**GIVEN EXERCISE**
Write out every line of the listing below that contains the string "Task".

**SUPPLIED DATA**
-----

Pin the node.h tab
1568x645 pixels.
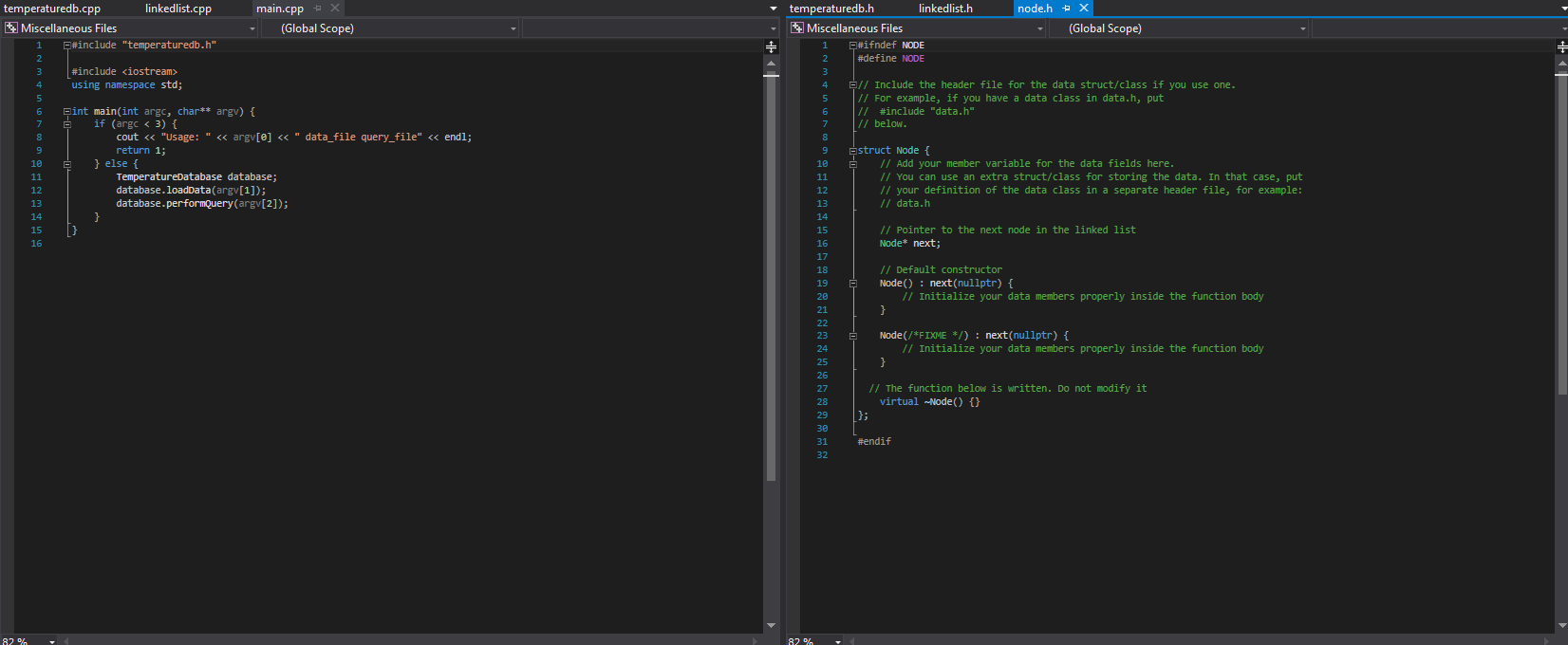pyautogui.click(x=1067, y=9)
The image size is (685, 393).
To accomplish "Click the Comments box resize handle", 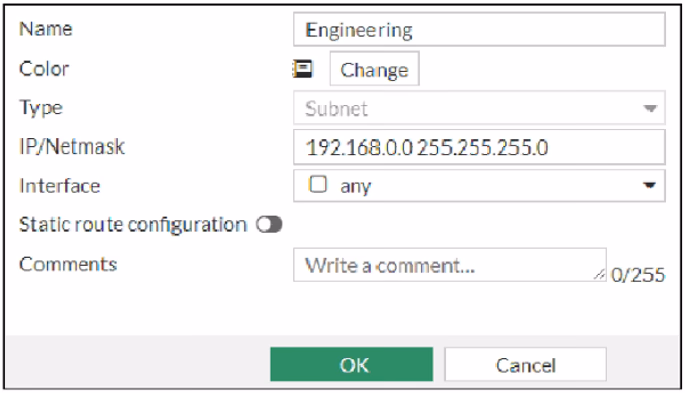I will pyautogui.click(x=599, y=274).
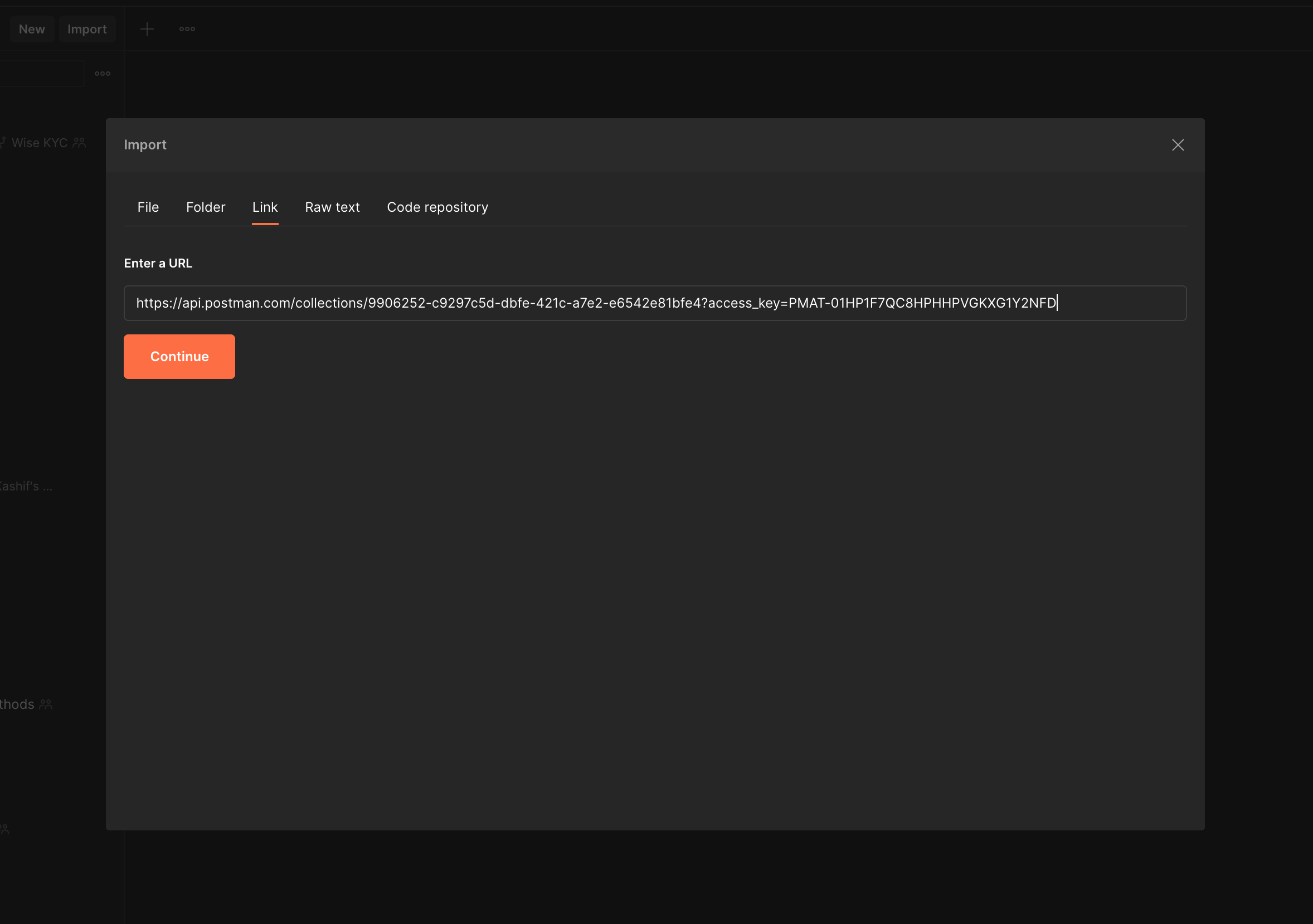Viewport: 1313px width, 924px height.
Task: Open the more options three-dot menu in toolbar
Action: tap(187, 28)
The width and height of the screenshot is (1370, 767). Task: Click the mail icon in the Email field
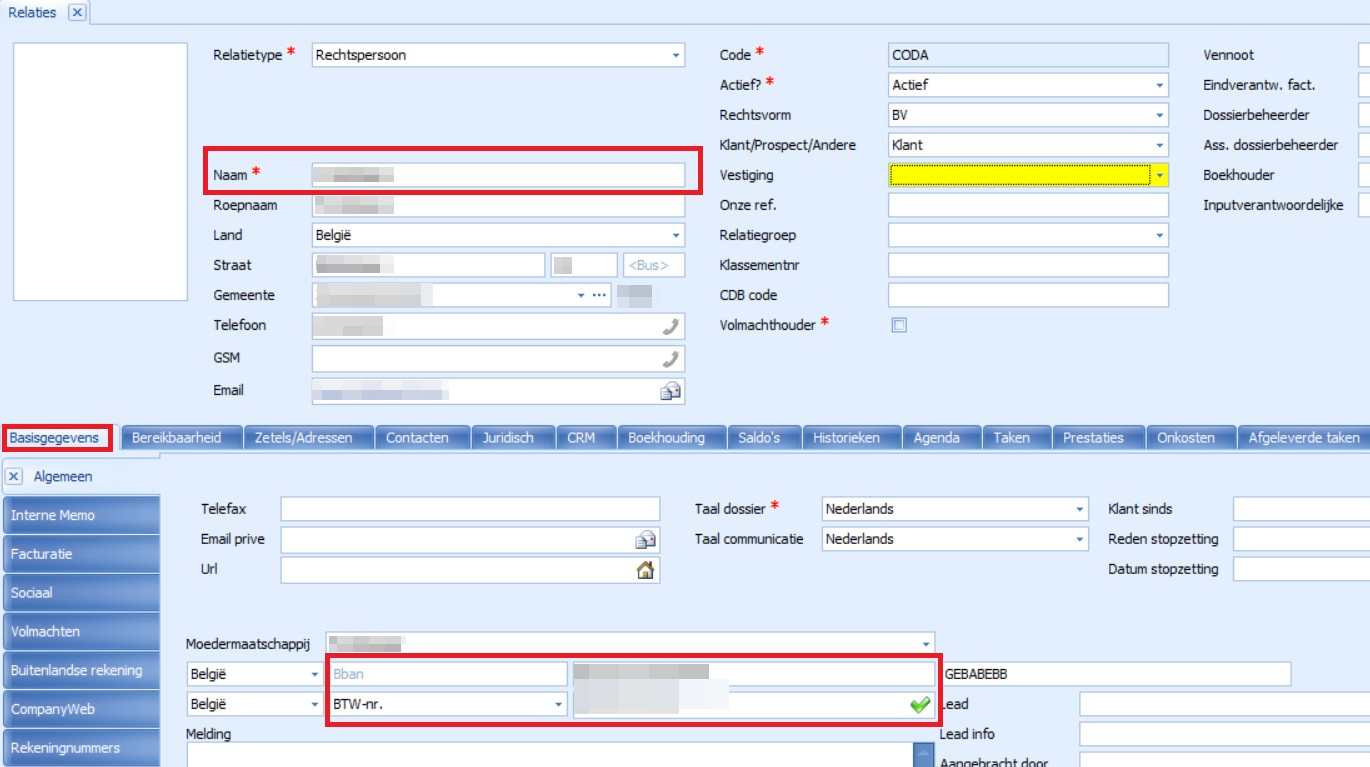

-----

**OUTPUT OF THE EXERCISE**
Task: Open the more options three-dot menu in toolbar
The width and height of the screenshot is (1370, 767). Task: Click the mail icon in the Email field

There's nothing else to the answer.